The annual Computex trade show in Taipei has traditionally been PC-centric, with ODMs showing their latest motherboards and systems. The 2024 event, however, included keynotes from Nvidia and others that revealed details of forthcoming datacenter GPUs, demonstrating the importance of the ODM ecosystem to the explosion of AI. The fact that Jensen Huang was born on the island made his keynote all the more impactful for the local audience. In the week following the CEO's keynote, Nvidia's market capitalization surpassed $3 trillion.

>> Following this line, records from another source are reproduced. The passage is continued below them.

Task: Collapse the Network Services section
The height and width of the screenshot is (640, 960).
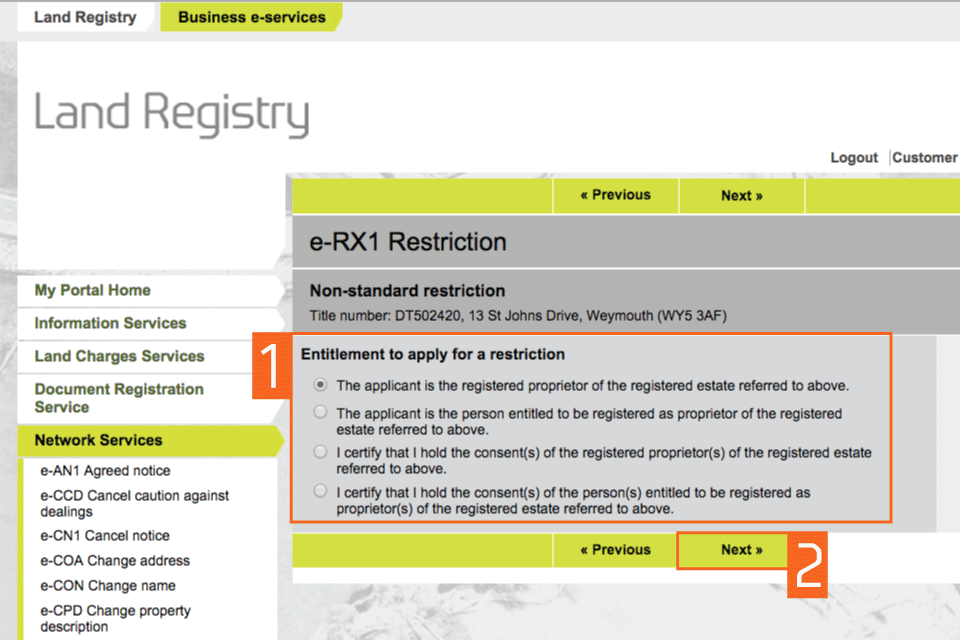Action: point(98,440)
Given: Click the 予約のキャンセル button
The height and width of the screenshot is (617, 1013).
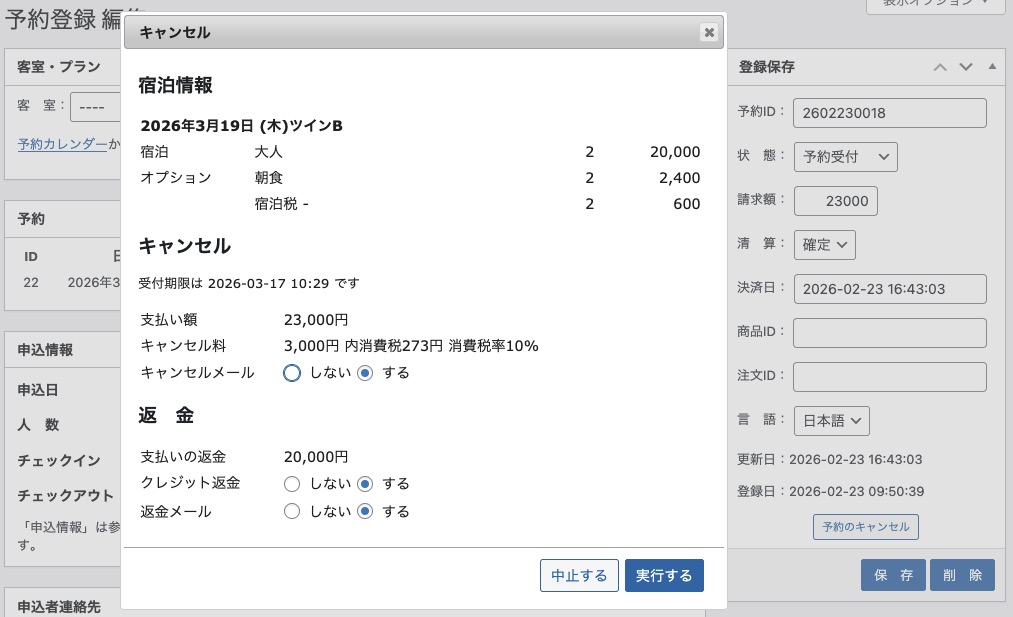Looking at the screenshot, I should click(x=865, y=527).
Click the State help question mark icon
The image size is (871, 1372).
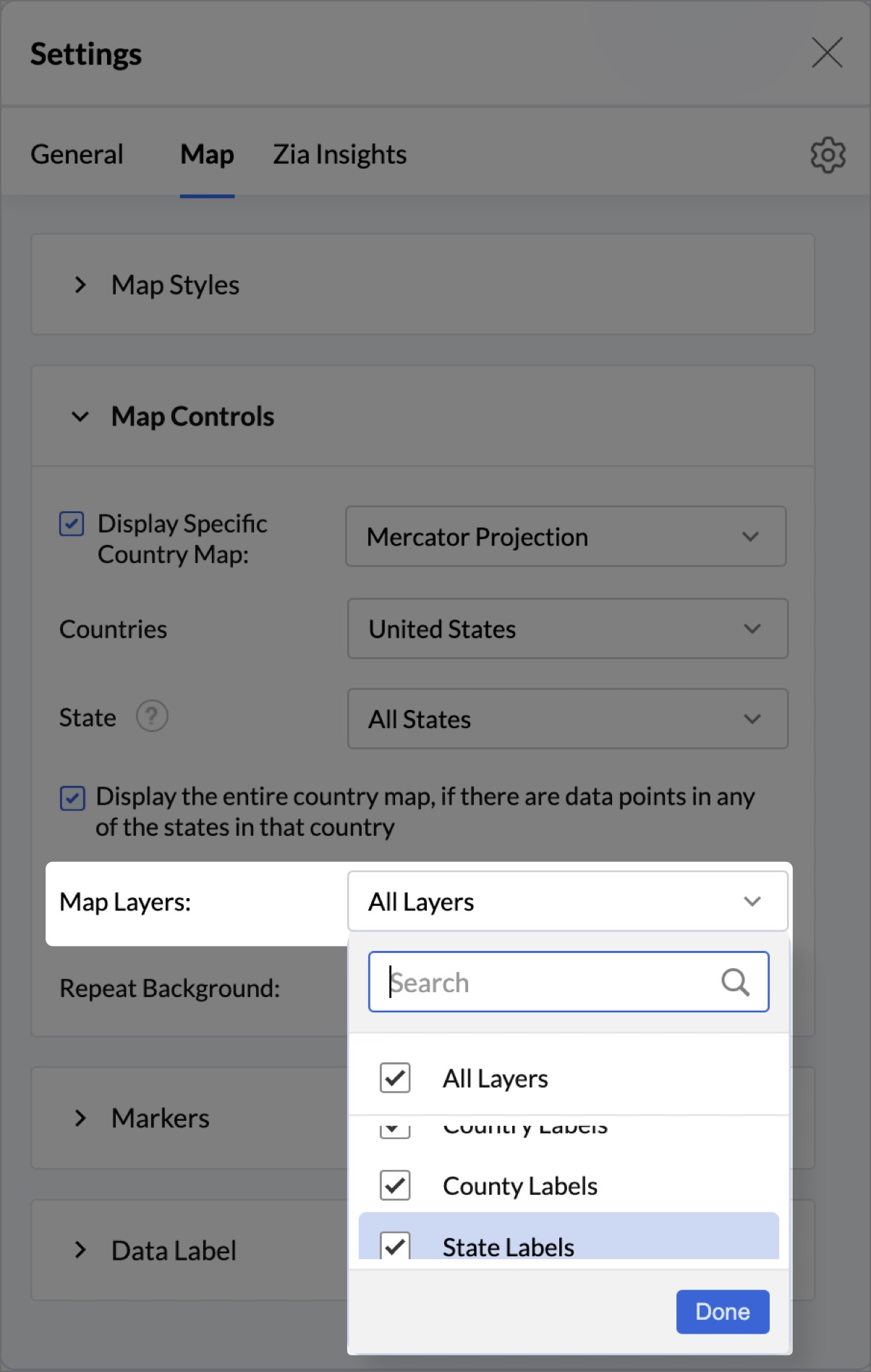coord(152,716)
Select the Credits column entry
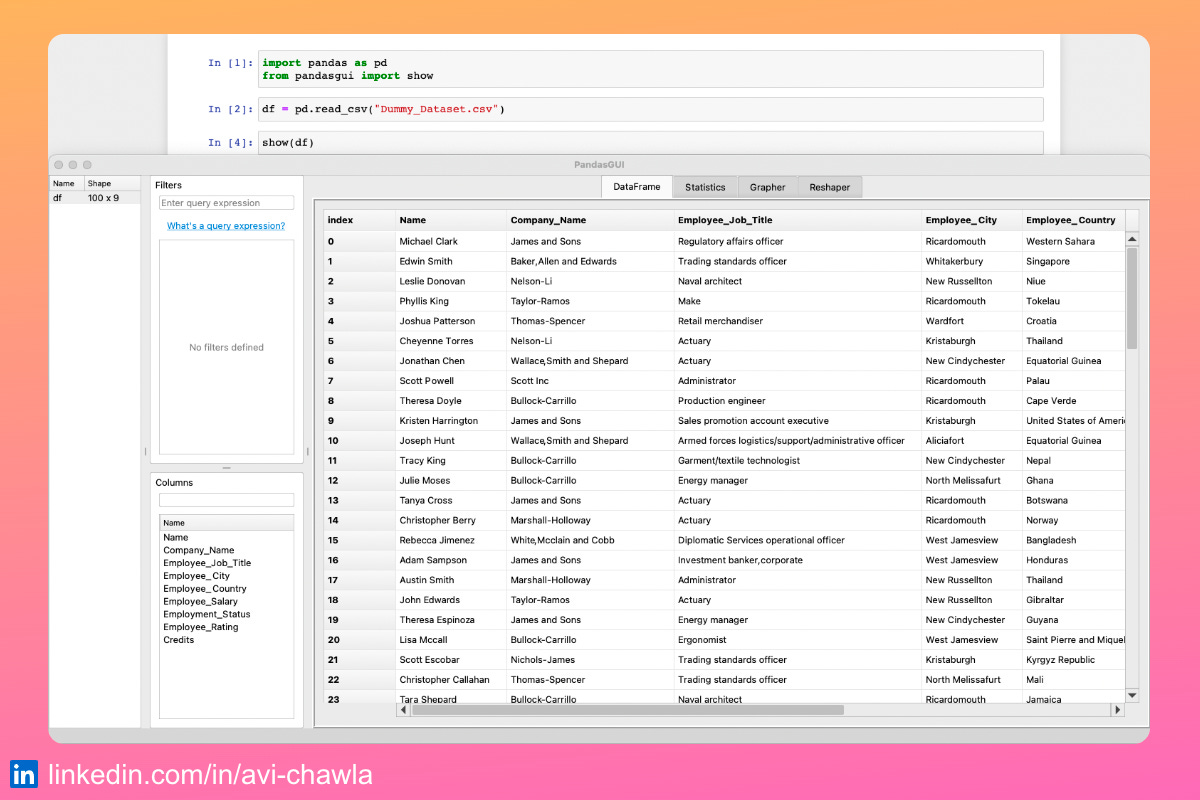This screenshot has width=1200, height=800. [x=180, y=640]
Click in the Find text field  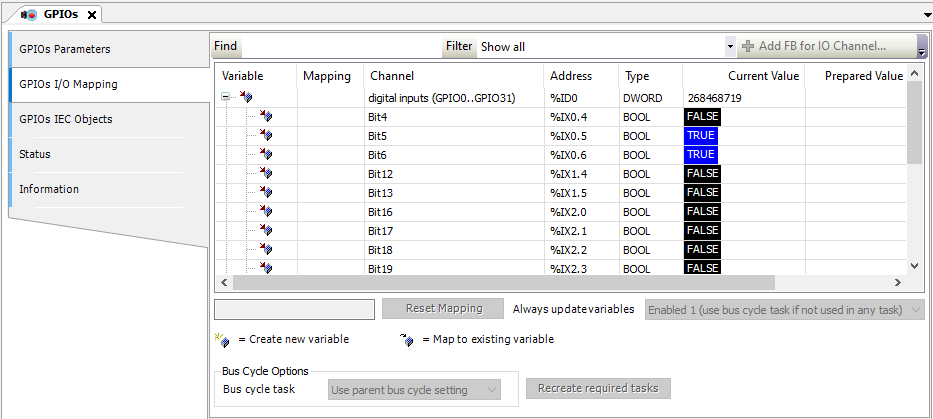click(x=340, y=47)
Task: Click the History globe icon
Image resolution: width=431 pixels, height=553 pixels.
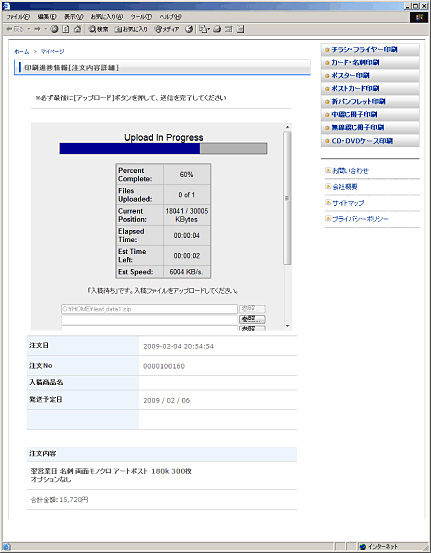Action: 189,29
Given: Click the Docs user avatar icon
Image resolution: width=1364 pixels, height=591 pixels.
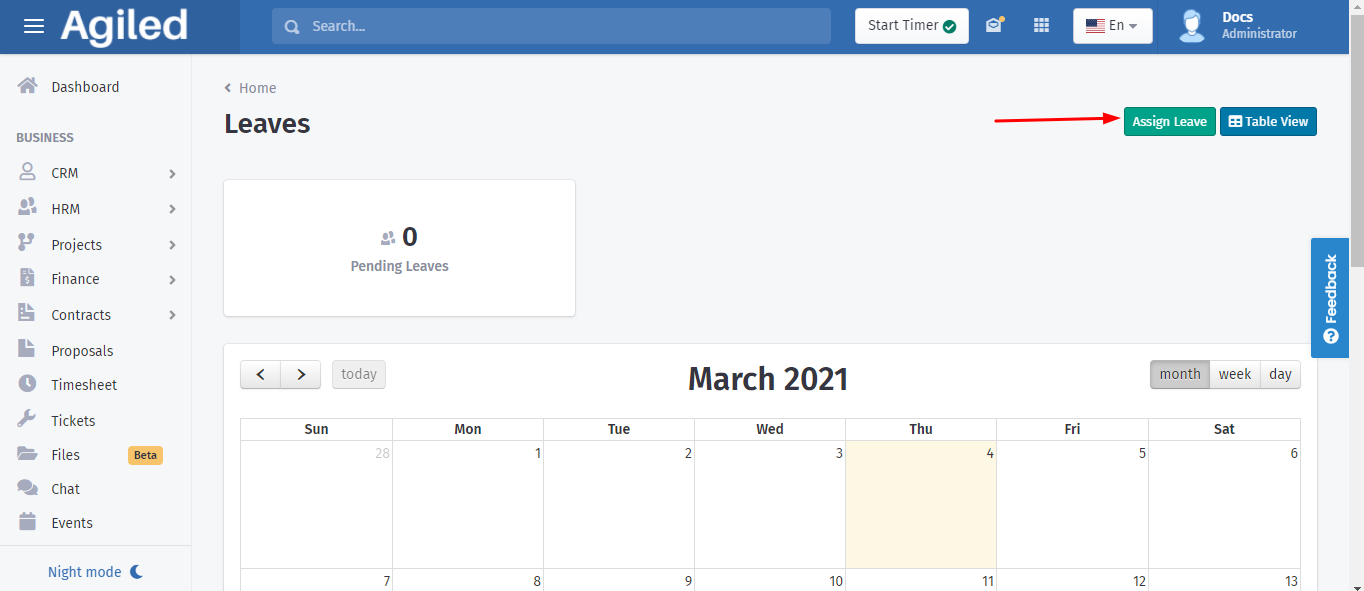Looking at the screenshot, I should click(1192, 26).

From a networking perspective, the keynote focused on Ethernet rather than InfiniBand, as the former is a better fit in the ecosystem messaging.

Source: NVIDIA

The datacenter section of Jensen's talk largely reminded the audience of what Nvidia announced at GTC in March. The Blackwell GPU, now in production, introduces NVLink5, which operates at 200Gbps per lane. It includes 18 NVLink ports with two lanes each, or 36x200Gbps serdes. The new NVLink5 switch ASIC handles 72 ports for an aggregate 28.8Tbps of bandwidth. The start product of GTC was the GB200 NVL72 rack, which connects 72 Blackwell GPUs into a single logical GPU with 13.8TB of high-bandwidth memory (HBM). Nvidia emphasized that the NVLink5 backplane used 5,184 passive copper cables, as this was the lowest power design.

At Computex, Jensen displayed the NVL72 "spine," which differs from the renderings shown at GTC. The actual implementation houses the thousands of copper cables in a vertical chassis, which somehow mates to 18 compute trays and 9 NVLink switch trays. Jensen referred to the NVLink spine as an "electro-mechanical miracle." He repeated the claim that the passive design saves 20kW per rack, but that comparison is with a theoretical optical implementation. As a reminder, NVLink does not replace InfiniBand or Ethernet, which still serve as the back-end (or scale-out) network. Although Nvidia says that NVLink5 can scale to 576 GPUs, the NVL72 rack appears optimal for training the latest large-language models.